MSF mounts pressure on county to resolve medics strike
Pressure is mounting on Homa Bay County government to resolve a health crisis that has paralysed services for a month.
Médecins Sans Frontières (MSF) warns that more people are likely to die if the health crisis is not resolved.
International medical humanitarian organisation said that, for instance, the situation at the Homa Bay County Referral Hospital is dire and needs urgent intervention.
According to MSF, death rate at the facility stood at 15 per cent of patients admitted prior to Covid-19 outbreak, with close to half of the patients dying within 24 hours of admission.
In a press statement, MSF’s head of mission, Anne Cugier, said the strike had come at a time when the country is battling Covid-19 pandemic.
“Emergency and lifesaving services should resume in Homa Bay urgently to alleviate suffering and preventable deaths,” said Cugier
Cugier further expressed concern that even the isolation facilities set up for Covid-19 treatment have been closed.

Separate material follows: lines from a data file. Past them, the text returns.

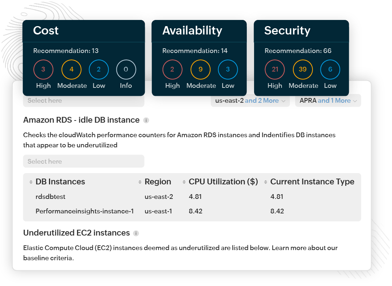Click the Low badge showing 2 on Cost card

click(99, 69)
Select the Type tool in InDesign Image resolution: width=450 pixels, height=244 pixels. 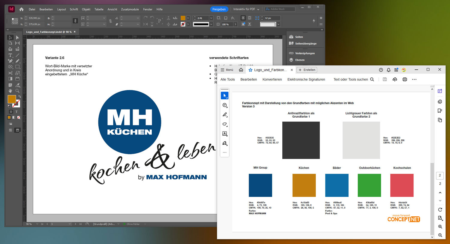pyautogui.click(x=10, y=55)
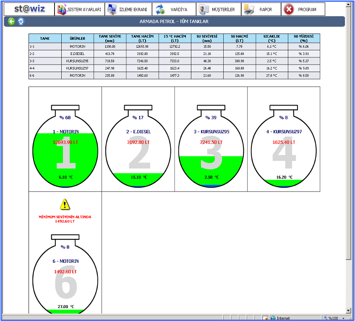Click the Tank Seviye column header
Viewport: 355px width, 321px height.
pyautogui.click(x=110, y=39)
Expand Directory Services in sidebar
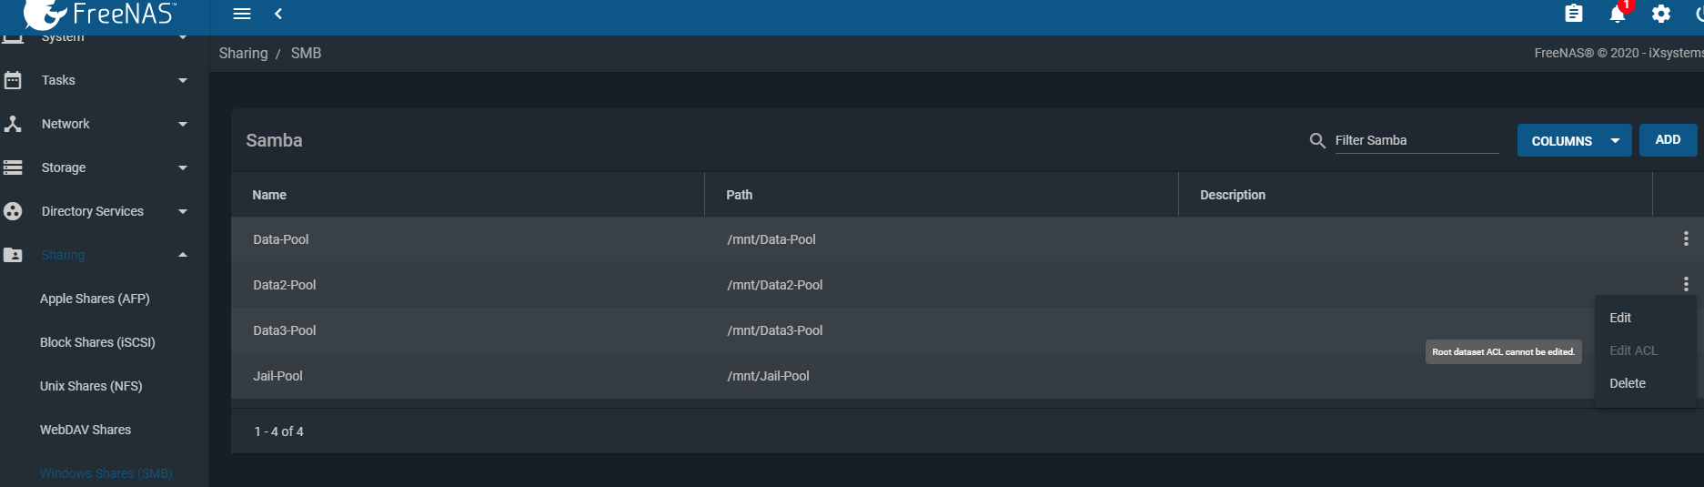The image size is (1704, 487). [98, 211]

“With the impact of Covid-19, mortality rates have increased as people have stopped going to the hospital, and those who do, go too late, when they are in very critical state,” Cugier said.
Health workers including doctors, pharmacists, nurses, clinical officers and laboratory technicians downed tools to demand their salary arrears for the months of June, July and August.

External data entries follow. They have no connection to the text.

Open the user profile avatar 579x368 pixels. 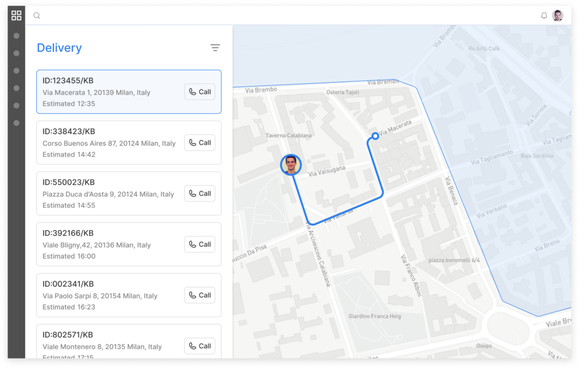click(558, 15)
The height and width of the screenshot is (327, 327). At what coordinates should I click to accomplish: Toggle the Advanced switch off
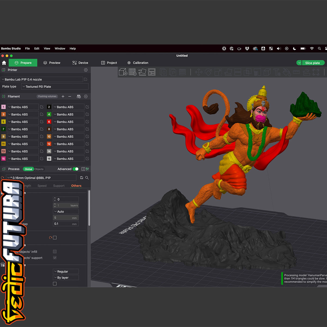[x=75, y=169]
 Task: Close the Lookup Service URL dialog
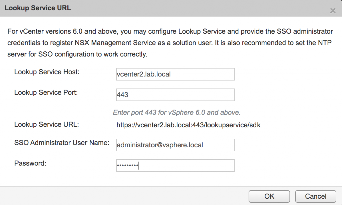click(x=333, y=11)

As a result, residents, particularly the low-income earners, have been facing challenges especially when in need of health services from public hospitals.

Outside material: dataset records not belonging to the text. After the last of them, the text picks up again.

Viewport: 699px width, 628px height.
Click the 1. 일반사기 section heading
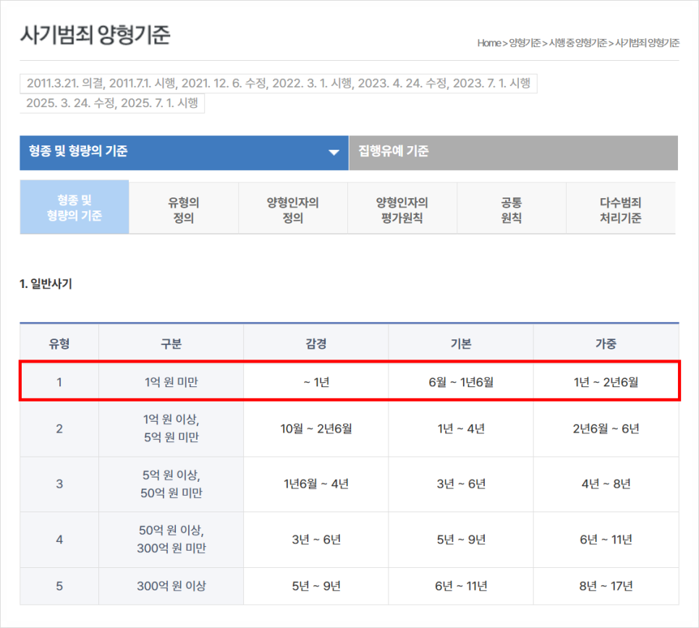[x=46, y=284]
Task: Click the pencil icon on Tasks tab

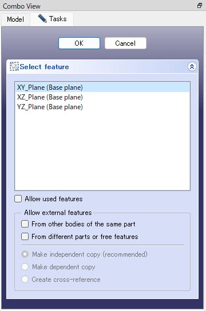Action: [42, 18]
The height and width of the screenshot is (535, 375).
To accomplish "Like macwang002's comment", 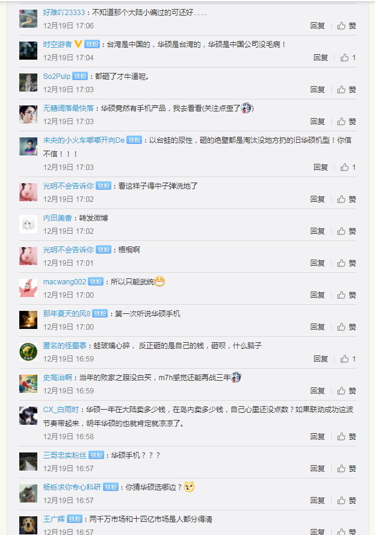I will click(x=346, y=295).
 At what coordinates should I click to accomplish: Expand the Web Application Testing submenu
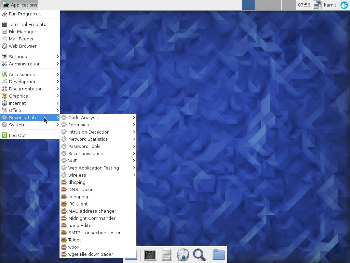point(93,168)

MSF which also provides medical services in the hospital has expressed concern that lack of access to healthcare or delay in receiving medical attention resulting from the medics’ strike could cause higher deaths, many of which may go unrecorded.
Michael Ogalo, former West Gem councilor and a resident, has said termed it a violation of rights to miss health services in public health facilities.
He has warned that if the situation persists, they would be forced to go to the streets to demand their rights.
“Residents are at risk of dying because a majority cannot afford healthcare in private health facilities,” said Ogalo.
“We are appealing to the national government to solve the crisis so that residents can begin acquiring health services,” he added.
Health Executive Richard Muga revealed that negotiations with the health workers were ongoing and expressed optimism about the possibility of reaching consensus soon.
“We are making arrangements to pay the medics. I am optimistic that our talks will bear fruits,” said Muga.